Do you feel as if you've put in a full day's work when it's only 10 a.m.? Tiredness is a common complaint of many managers, and discovering its root cause is vital to keeping you on top of your game.
While a trip to the doctor may ultimately be in order, start by looking at the obvious: Are you getting enough sleep? Our fast-paced society encourages burning the midnight oil, but adults typically require seven to nine hours each night to function optimally. Schedule in sleep as you would any other important commitment, and see whether the extra ZZZs solve the problem.
Next, examine what you eat and drink. The sugar and caffeine you consume to try to combat fatigue can ultimately make you feel worse. A healthy diet encourages steady blood sugar levels, and drinking water throughout the day keeps the body functioning properly.
While exercising may sound like the last thing you want to do when tired, studies show that it can increase energy levels. Try it steadily for a month and see if the lethargy subsides.

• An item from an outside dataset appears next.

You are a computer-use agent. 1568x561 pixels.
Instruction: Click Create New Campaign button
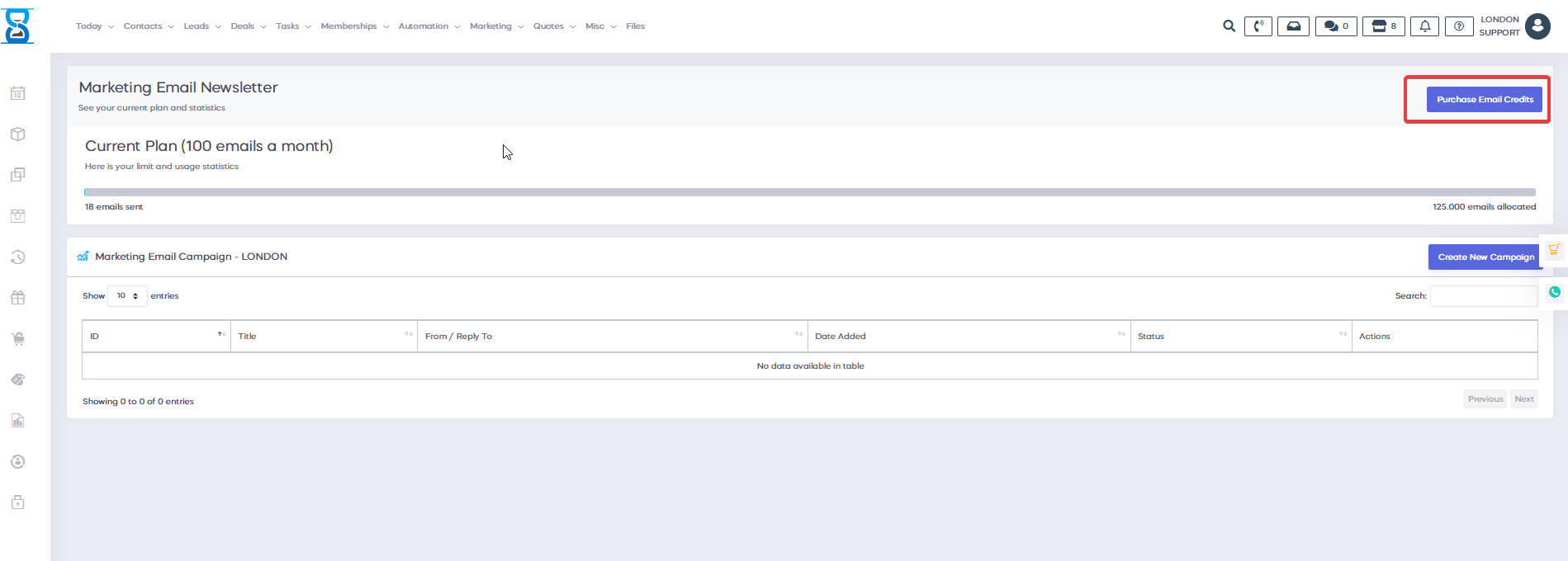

If these modifications don't help, consult your physician. The doctor may want to run blood tests to look for anemia, potassium deficiencies or a thyroid problem. He or she may also want rule out diabetes, undiagnosed heart disease and sleep apneaÑall of which can make a person drag.
Report any recent illnesses or changes in medication. Be prepared to discuss when the tiredness began, any patterns you've noticed and other potential symptoms. Feeling "worn out" is such a common complaint that any snippet of information that can lead in the direction of a possible cause is worth exploring.
And don't assume the culprit is a physical problem. Stress and depression can zap energy, and everything from office politics to your child going off to college can take a toll. Medication, therapy or relaxation and coping techniques may help restore your energy level.